Oder, wenn die Lösung das Problem ist…

Nach Gregory Bateson steckt in jeder Information ein Unterschied. Ich kann einen Hund streicheln oder ihm einen Tritt geben. Dieser Unterschied macht einen weiteren Unterschied, nämlich im Verhalten des Hundes. Kommunikation ist für Gregory Bateson der Austausch von Information. Als Information bezeichnet er „den Unterschied, der den Unterschied macht“ und illustriert das Gemeinte mit folgendem Beispiel:

Man kann einem Hund einen Tritt geben, dass der Hund wegfliegt, oder man kann ihm einen Tritt geben, dass er wegrennt. Im ersten Fall gibt man die Energie, die den Hund bewegt, im zweiten Fall leistet der Hund seine Bewegung selbst, das heißt, man hat ihm nur eine Information gegeben, die bewirkt, dass er seine eigene Energie verwendet. Im ersten Fall muss der Hund nichts verstehen, im zweiten Fall muss er verstehen, was ich meine. Er muss also nicht nur seine eigene Energie aufwenden, sondern auch noch interpretieren, wie er das tun soll.

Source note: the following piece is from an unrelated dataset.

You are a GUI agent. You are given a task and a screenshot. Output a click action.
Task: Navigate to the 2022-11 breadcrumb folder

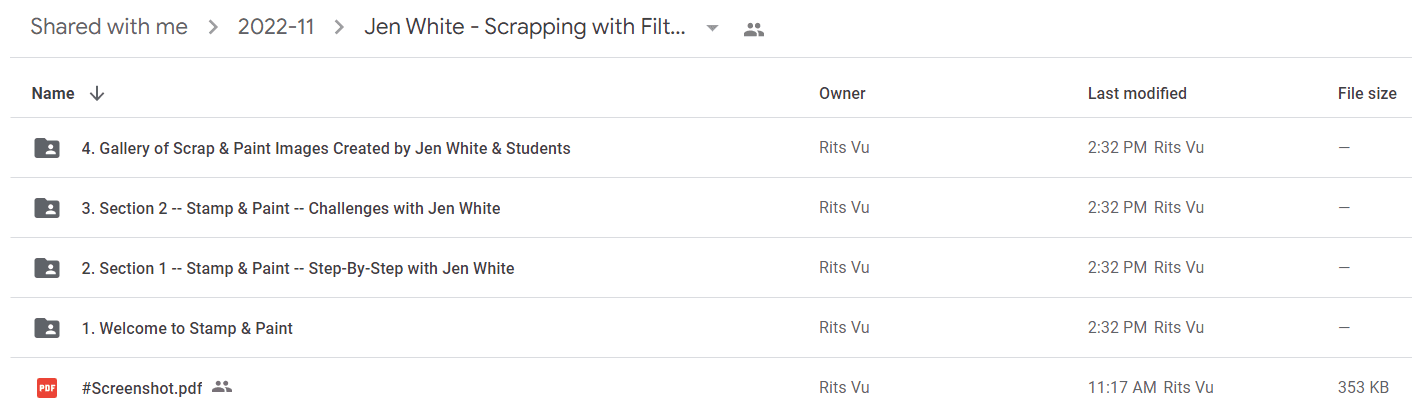pyautogui.click(x=276, y=27)
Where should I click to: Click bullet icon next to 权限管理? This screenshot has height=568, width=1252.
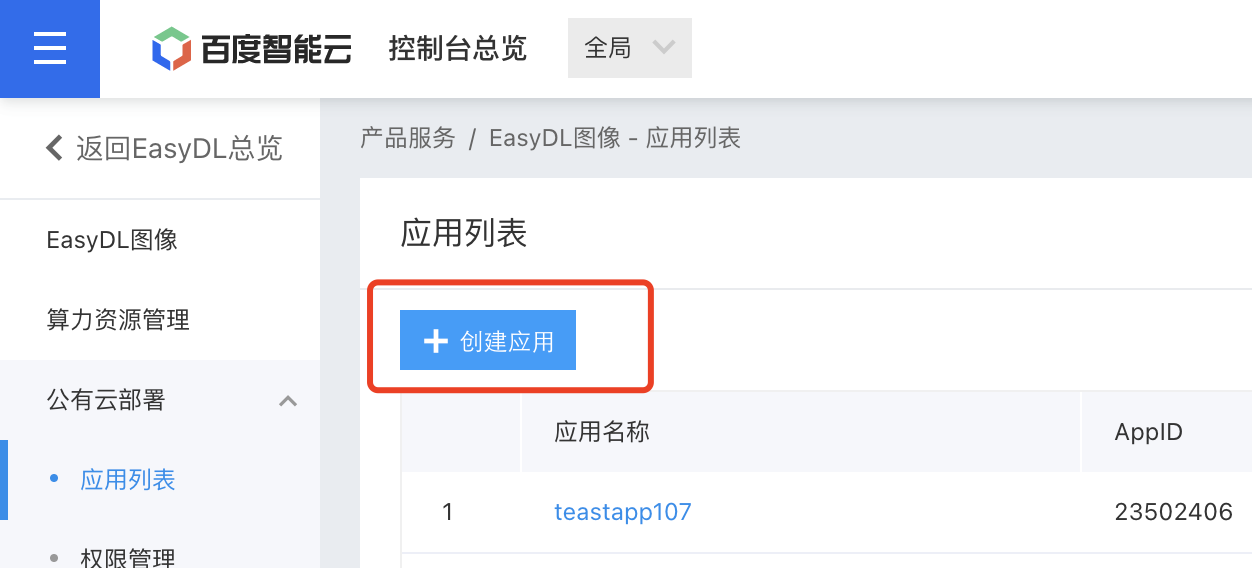pos(54,556)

Stuttgart 2010 oder kurz 21: Der Unterschied, der den Unterschied macht und der Unterschied zwischen muss und kann…

Unter Menschenwürde wird allgemein die Vorstellung verstanden, dass alle Menschen unabhängig von ihrer Herkunft oder anderer Merkmale wie Geschlecht, Alter oder Zustand (also auch Empörung und Wut) denselben Wert haben, da sie sich alle durch ein dem Menschen einzig gegebenes schützenswertes Merkmal auszeichnen, die Würde.

Menschenwürde und Menschenrechte stehen nach einer solchen Auffassung über Verfassung und Gesetzen jedes Landes. Hi Hi Hi

(Gute Besserung wünscht hier trotzdem den 400 verletzten Menschen aus Stuttgart durch dieses Kunst-Video „Siddhi Art“ es ist Euch gewidmet) und vorallem dem Stuttgarter Wasserwerfer-Opfer Dietrich Wagner. Er erlitt durch den Strahl eines Wasserwerfers schwerste Augenverletzungen
Der Strahl eines Wasserwerfers zerriss Dietrich Wagner die Lider, richtete schwere Augenverletzungen an, er ist derzeit blind. Er war im Stuttgarter Schlosspark, um gegen das umstrittene Bahnprojekt „Stuttgart 21“ zu demonstrieren.

Seit Stuttgart ist uns längst klar, dass die Würde von Menschen jeden Tag (auch in Stuttgart) infrage gestellt werden muss..,

…denn, das Jahrhundertprojekt Stuttgart 21 kann nie infrage gestellt werden. Es gibt kein zurück. Die Bürger drücken zwar eine allgemeine Unzufriedenheit mit der Politik aus sind aber überfordert, dieses Projekt zu beurteilen. Außerdem: Solch ein komplexes Projekt darf nicht von Bürgern die nur arbeiten, Steuern und Miete bezahlen können, entschieden werden. Dafür haben wir doch unsere gewählten Volksvertreter die mit Gottes Hilfe (CDU) wissen was sie tun… und was sind schon die 400 verletzte Menschenrechte in Stuttgart auf einem christlichen Weg…außer Kollateralschäden (ist doch nur ein bisschen Tränengas und ein bisschen Wasser)… Oder? Beabsichtigte Schädigungen werden bekanntlich im Gegensatz zu Begleitschäden eh nur der militärischen Zieldefinition zugeordnet.

„Es kann daher auch in Stuttgart kaum ernsthaft bestritten werden, dass zwischen der Zunahme von Machtmissbrauch unter Politikern und massiver Verschlechterung ihrer Wahrnehmung der Menschenwürde ein unmittelbarer, inzwischen kommerziell perfekt genutzter Zusammenhang besteht.“ Oder?

„Das Ritual „Polizei“ auf Bürger zu hetzen z.B. hat auch so etwas verschwörerisch Anheimelndes, dass man manchmal glaubt, wenn Politiker ohne Bedenken ihre Macht in aller Öffentlichkeit so demonstrieren, gäbe es noch viel weniger Fragen in Bezug auf muss und kann… …denn, das Jahrhundertprojekt Stuttgart 21, kann bzw.muss einfach nie infrage gestellt werden. Oder?